What is expected = Count how many lines in the entries below hold the string "dropdown", and respond with that number only.

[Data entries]
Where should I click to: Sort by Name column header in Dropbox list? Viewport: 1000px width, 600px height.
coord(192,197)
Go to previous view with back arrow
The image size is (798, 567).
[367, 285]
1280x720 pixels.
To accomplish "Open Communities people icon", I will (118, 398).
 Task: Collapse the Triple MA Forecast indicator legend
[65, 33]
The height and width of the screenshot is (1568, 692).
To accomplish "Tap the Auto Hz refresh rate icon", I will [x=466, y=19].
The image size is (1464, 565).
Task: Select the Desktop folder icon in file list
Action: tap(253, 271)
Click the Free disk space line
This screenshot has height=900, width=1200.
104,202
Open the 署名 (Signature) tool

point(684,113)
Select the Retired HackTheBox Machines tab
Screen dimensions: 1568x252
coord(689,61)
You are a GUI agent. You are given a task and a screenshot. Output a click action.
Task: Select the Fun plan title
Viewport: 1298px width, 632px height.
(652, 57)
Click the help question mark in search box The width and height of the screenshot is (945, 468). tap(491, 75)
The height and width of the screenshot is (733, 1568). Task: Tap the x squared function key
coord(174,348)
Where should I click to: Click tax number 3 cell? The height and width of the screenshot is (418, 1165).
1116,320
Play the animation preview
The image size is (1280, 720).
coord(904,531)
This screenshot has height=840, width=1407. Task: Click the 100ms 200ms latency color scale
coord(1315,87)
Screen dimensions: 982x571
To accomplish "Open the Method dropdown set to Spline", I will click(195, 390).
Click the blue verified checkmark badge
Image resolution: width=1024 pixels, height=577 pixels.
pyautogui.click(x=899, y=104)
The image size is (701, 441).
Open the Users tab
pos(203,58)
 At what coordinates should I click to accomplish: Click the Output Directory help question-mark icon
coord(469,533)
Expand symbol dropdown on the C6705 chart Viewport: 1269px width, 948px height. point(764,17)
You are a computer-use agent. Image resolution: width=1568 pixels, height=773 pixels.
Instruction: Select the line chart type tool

Written reply = 2